Weil wir aber nicht wissen wann und wo ein Notfall passiert sind wir immer bereit.
Manchmal sitzt man dann wirklich stundenlag da und es passiert nichts.
Ich fahre ab und zu auch bodengebunden in einem etwas ländlichen Bereich. Da kann es tatsächlich auch mal passieren, dass wir einen „Nuller“ haben. Keinen einzigen Einsatz, den ganzen Tag über. Das kommt dort so drei oder vier Mal im Jahr vor.
Die Raucher fluchen dann meistens weil die erste Schachtel schon vor 15 Uhr leer ist. Ich habe irgendwann all die Arbeit die ich mir mitgenommen habe erledigt und nach ein paar Stunden ist Bücher lesen auch langweilig.

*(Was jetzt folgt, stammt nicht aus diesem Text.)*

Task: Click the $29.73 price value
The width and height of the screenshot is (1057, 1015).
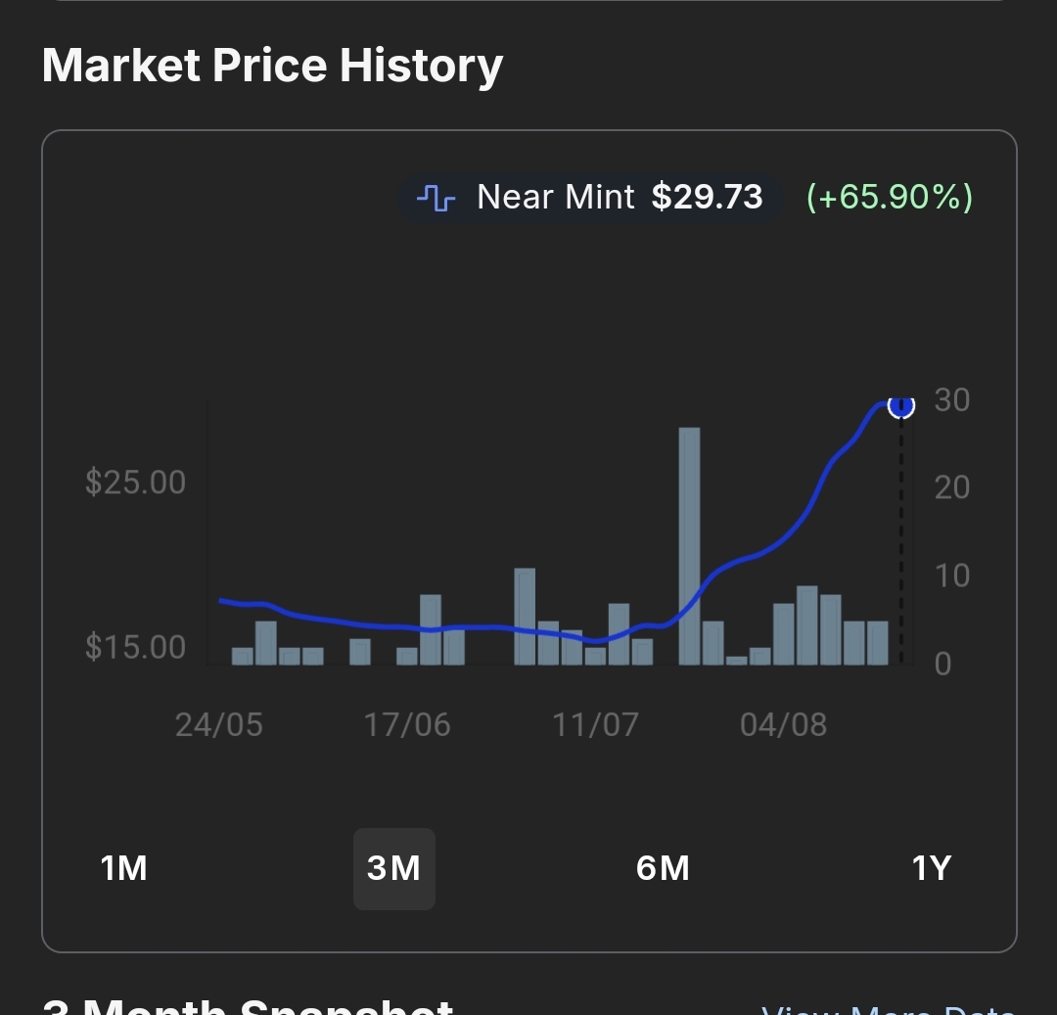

Im Fernsehen läuft sechs Stunden Biathlon und Dschungelschwachsinn, das hält ja auch kein Mensch aus. Dann döst man da so vor sich hin und wenn man ehrlich ist, ist das ein ganz schön doofer Zustand.
Wir haben uns morgens unsere Uniform angezogen, alles gecheckt, gepflegt, gewartet, damit wir Menschen in Not retten können. Nicht damit wir rumsitzen und uns langweilen.
Wenn man dann keinen Einsatz hat, kommt man sich sehr schnell sehr überflüssig vor.
Wir sind quasi arbeitslos.
Das ist gut für den Bürger, weil dem Bürger geht es dann ja gut. Etwas besseres könnte ja eigentlich gar nicht sein, alle achtzig bis hunderttausend Einwohner in unserem Einzugsgebiet erfreuen sich bester Gesundheit!
Oder sie sind zumindest nicht so krank, dass sie jetzt gerade einen Notarzt benötigen.
Das ist ja eigentlich was Schönes.
Das muss man sich dann auch mal sagen und dann geht es wieder.
Dem Bürger geht es gut.
Und ich fahre jetzt nach einem Dienst nach Hause in dem ich nichts erlebt habe.
Muss es auch mal geben. Eine Nullrunde.
Schlecht für uns, gut für den Bürger.